Le bail peut également contenir une clause exigeant que l’acte de cession soit contresigné par un avocat, par exemple le conseil du bailleur. L’objectif est de conférer au contrat une plus grande sécurité juridique et de limiter les contentieux sur son interprétation. Le recours à un avocat est notamment recommandé à ceux qui souhaitent établir un bail sur mesure intégrant certaines spécificités non prévues par les formulaires pré-imprimés.
3.- Les clauses restrictives qui instaurent un droit de préemption au profit du bailleur : Le bail commercial peut prévoir un droit de préemption au profit du bailleur en cas de vente du fonds de commerce. Cette clause restrictive est valable, de sorte que le preneur qui fait échec au droit de préemption du bailleur commet une faute grave justifiant la résiliation du bail.
4.- Les clauses restrictives qui imposent une garantie
solidaire du cédant en cas de cession du fonds de commerce : Le bail peut contenir une clause de garantie
solidaire prévoyant qu’en cas de non paiement du loyer ou des charges par le
nouveau locataire (cessionnaire), le bailleur pourra poursuivre en justice ce
dernier en garantie des loyers ou charges impayés.
III.- Le droit de préemption des communes
Les communes
disposent d’un droit de préemption leur permettant d’être prioritaires pour
acquérir des fonds de commerce en vente, afin de les acquérir et les rétrocéder
à des commerçants exerçant des activités autres que celles déjà existantes sur
le territoire de la commune, au nom de la diversité commerciale (art. L. 214-1
du Code de l’urbanisme).
Le locataire qui
souhaite vendre son fonds de commerce doit alors, à peine de nullité, déclarer
son projet de vente à la mairie de la commune où se situe le fonds de commerce
(déclaration d’intention d’aliéner – DIA – formulaire Cerfa 13644*01).
Toute cession
réalisée en violation du droit de préemption de la commune est nulle. Le maire
peut alors intenter une action en nullité devant le tribunal de grande instance
dans un délai de cinq ans à compter de la cession.
La commune dispose
d’un délai de deux mois à compter de la réception de la DIA pour notifier au
vendeur sa décision : renonciation à préempter, acquisition aux prix et
conditions indiqués dans la déclaration, offre d’acquérir aux prix et
conditions fixés par le tribunal. Le silence de la commune gardé pendant deux
mois vaut renonciation à l’exercice du droit de préemption. Le locataire peut
alors céder son bail aux prix et conditions figurant dans sa déclaration.

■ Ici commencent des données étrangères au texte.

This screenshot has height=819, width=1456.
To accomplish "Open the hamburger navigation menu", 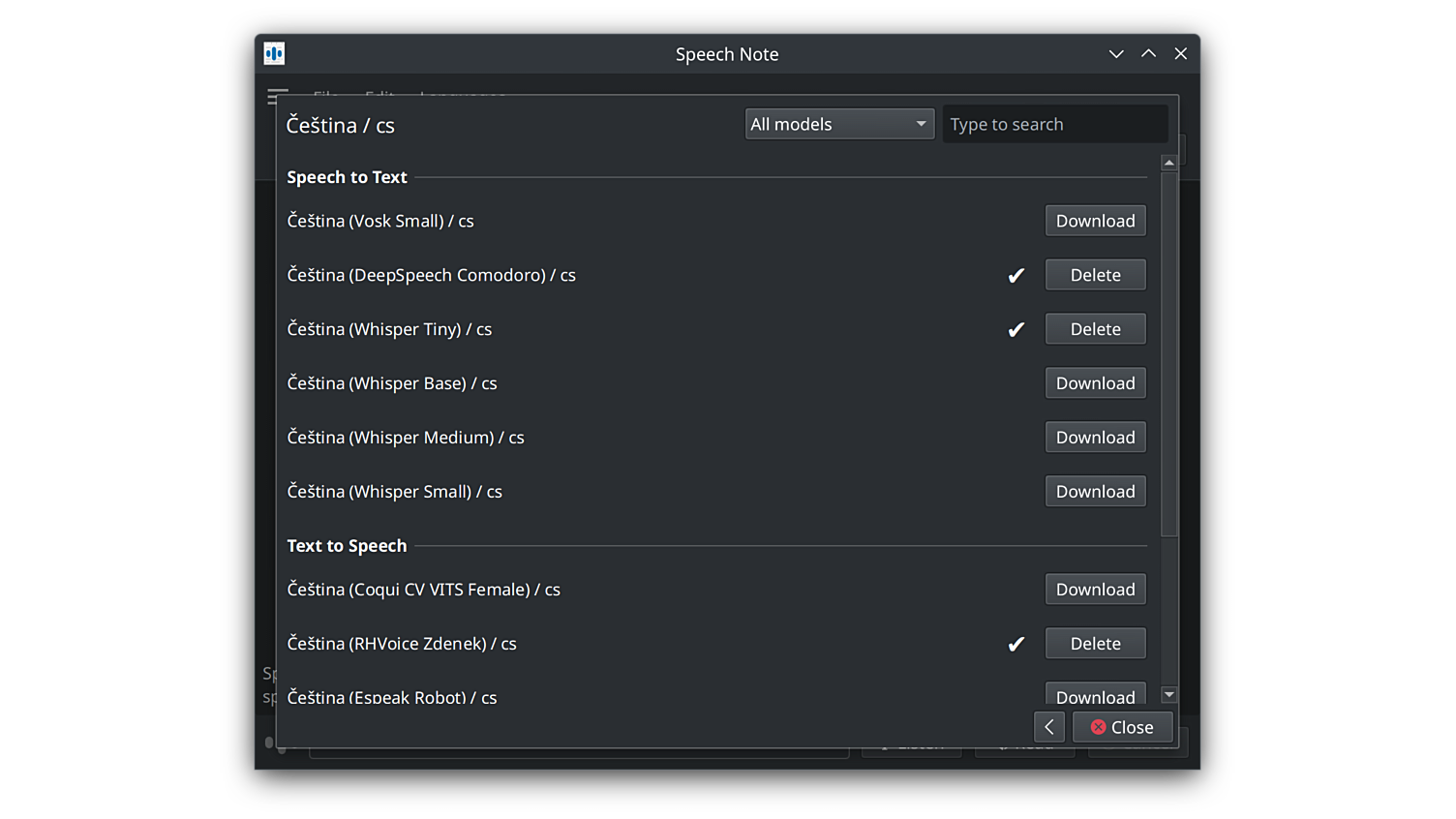I will pos(278,97).
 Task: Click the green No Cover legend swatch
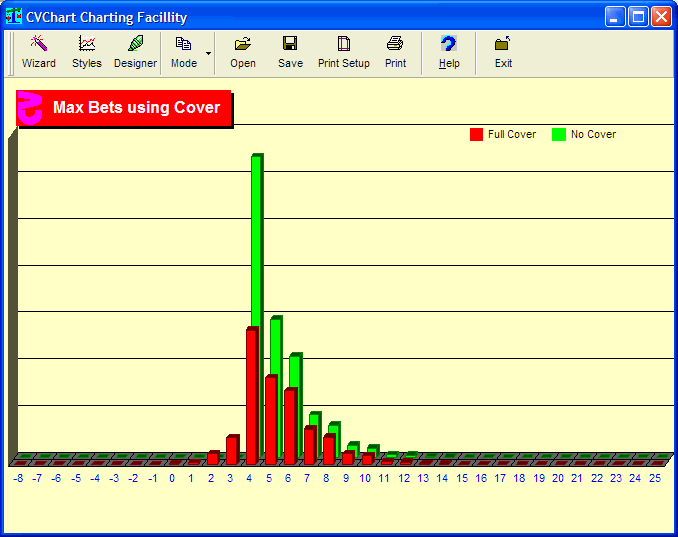559,135
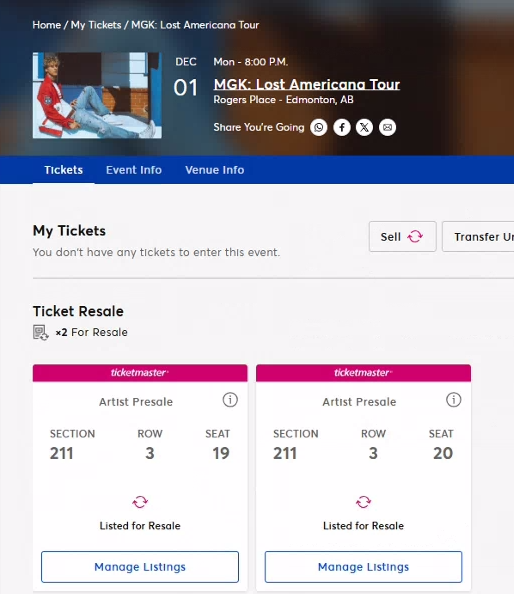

La commune qui a préempté doit rétrocéder le bail à une entreprise dans le délai de deux ans à compter de la prise d’effet de la vente. Bien entendu, la rétrocession est subordonnée à l’accord préalable du bailleur. Si ce dernier entend s’opposer au projet de rétrocession, il devra saisir le juge des référés pour faire valider son opposition à la rétrocession. Son silence gardé pendant deux mois vaut acceptation de la rétrocession.
IV.- Les effets de la cession
En cas de cession,
il s’opère un simple changement de locataire. L’acquéreur (cessionnaire)
devient alors titulaire du bail à la place de l’ancien locataire (cédant), avec
tous les droits et obligations qui en découlent.